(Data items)
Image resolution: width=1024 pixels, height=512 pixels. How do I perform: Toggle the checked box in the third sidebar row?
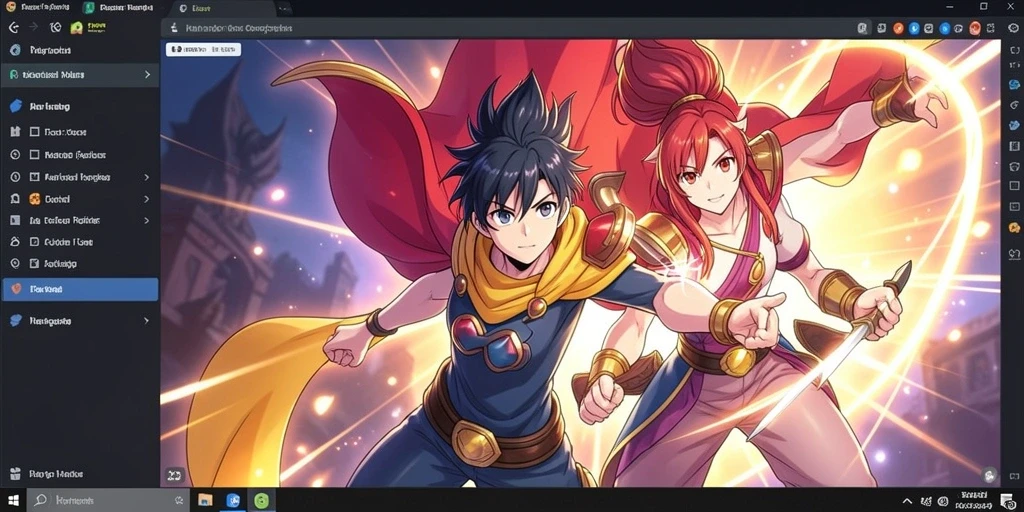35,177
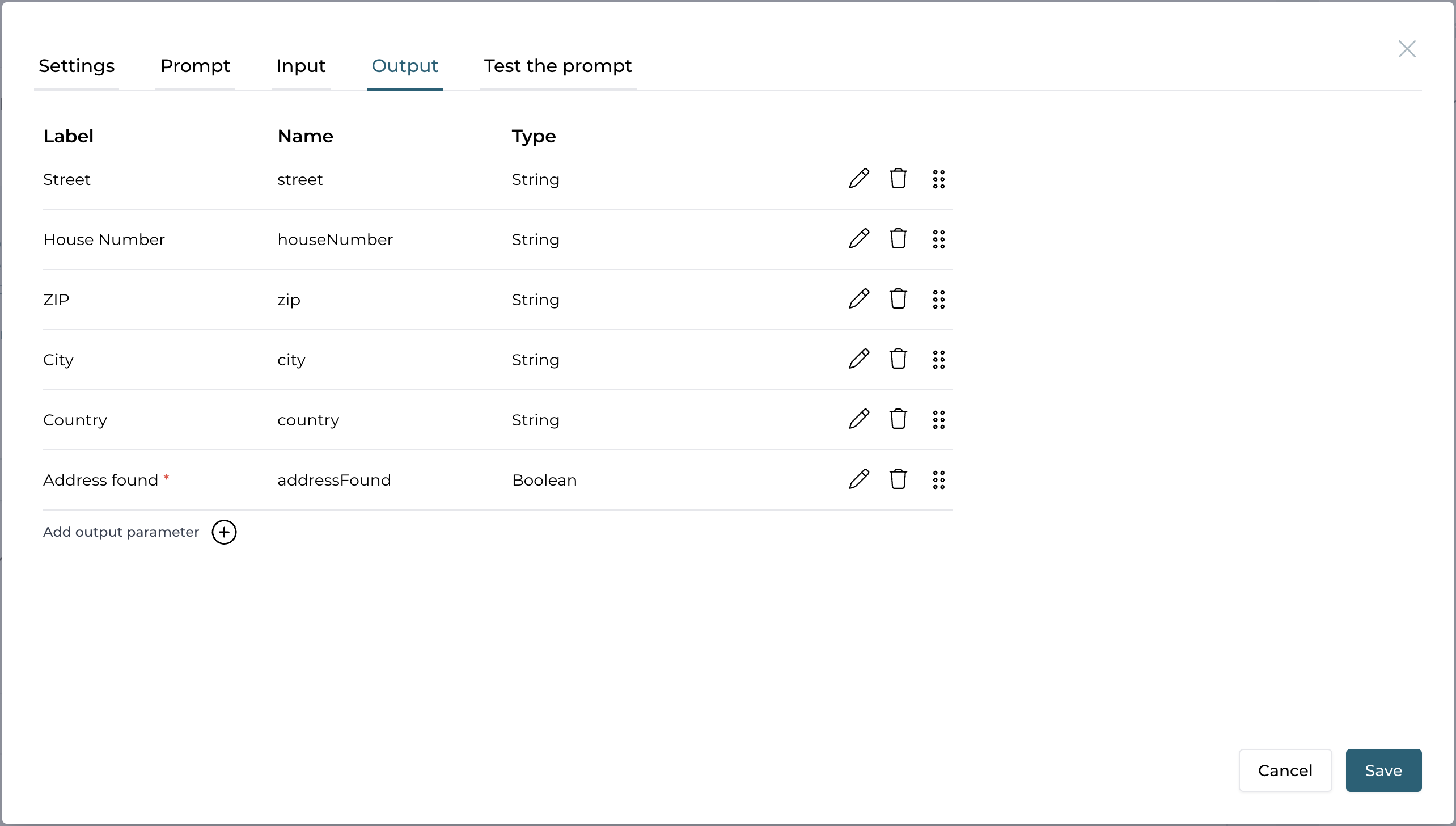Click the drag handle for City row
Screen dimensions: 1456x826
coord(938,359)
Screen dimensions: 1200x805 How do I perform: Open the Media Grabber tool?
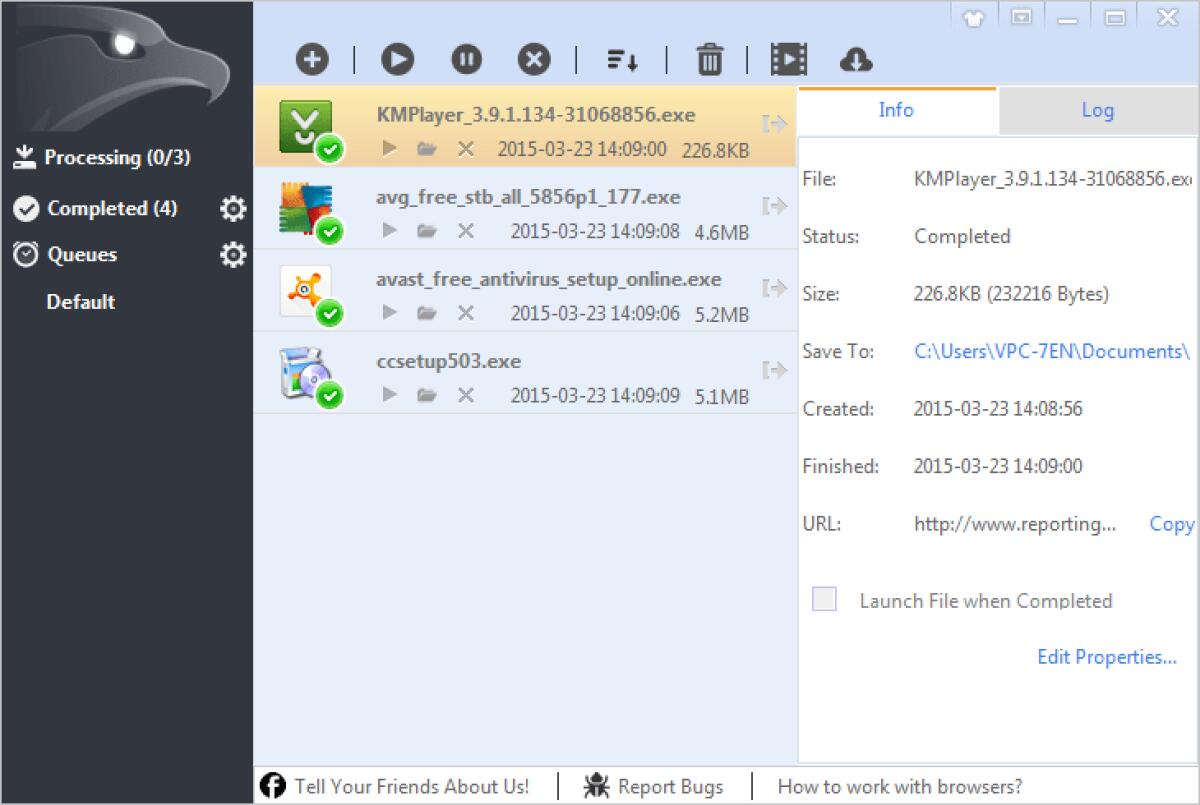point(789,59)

» Exercise aim
Please restate the entries word for word, with all pictures left out.

» Answer section
Image resolution: width=1024 pixels, height=512 pixels. How do I perform: Toggle the checked box in the third sidebar row?
35,177
Click the drag handle for City row
Screen dimensions: 1456x826
coord(938,359)
Screen dimensions: 1200x805 How do I perform: Open the Media Grabber tool?
point(789,59)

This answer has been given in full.